Prompt: Pictures aside, copy every record word for word.

Provided entries:
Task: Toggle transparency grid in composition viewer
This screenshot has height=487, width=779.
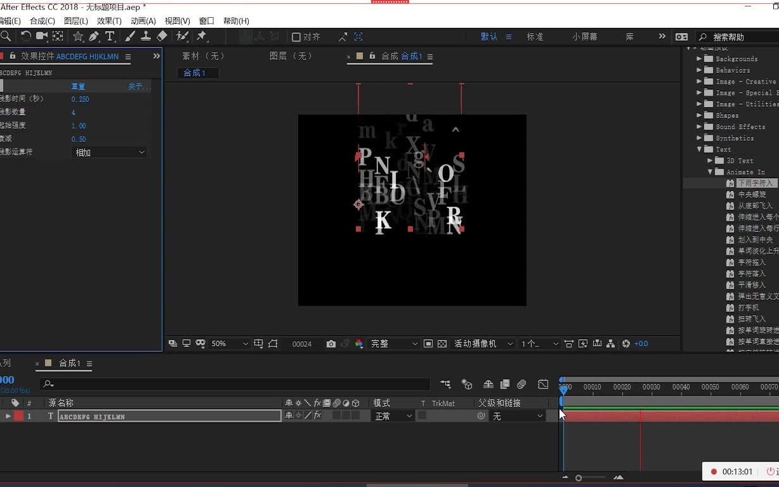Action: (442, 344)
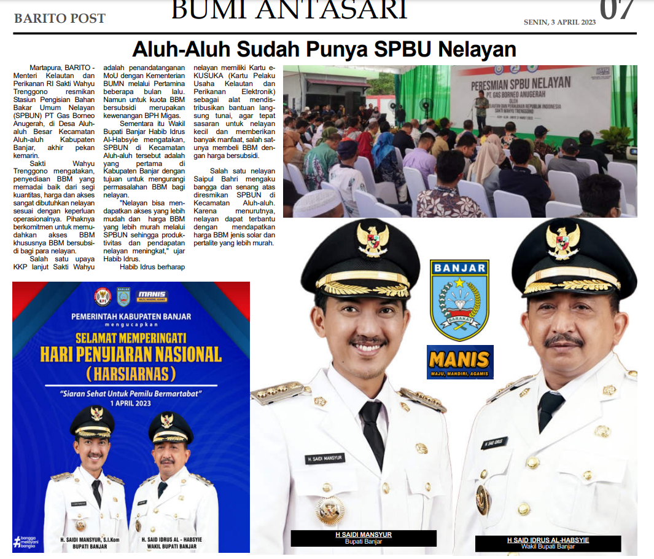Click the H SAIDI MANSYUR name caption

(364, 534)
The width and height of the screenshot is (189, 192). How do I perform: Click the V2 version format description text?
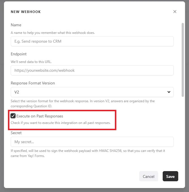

Solution to this problem:
Task: Toggle transparency grid in composition viewer
This screenshot has height=487, width=779.
Action: (442, 344)
Click the H SAIDI MANSYUR name caption

(364, 534)
The width and height of the screenshot is (189, 192). How do I perform: Click the V2 version format description text?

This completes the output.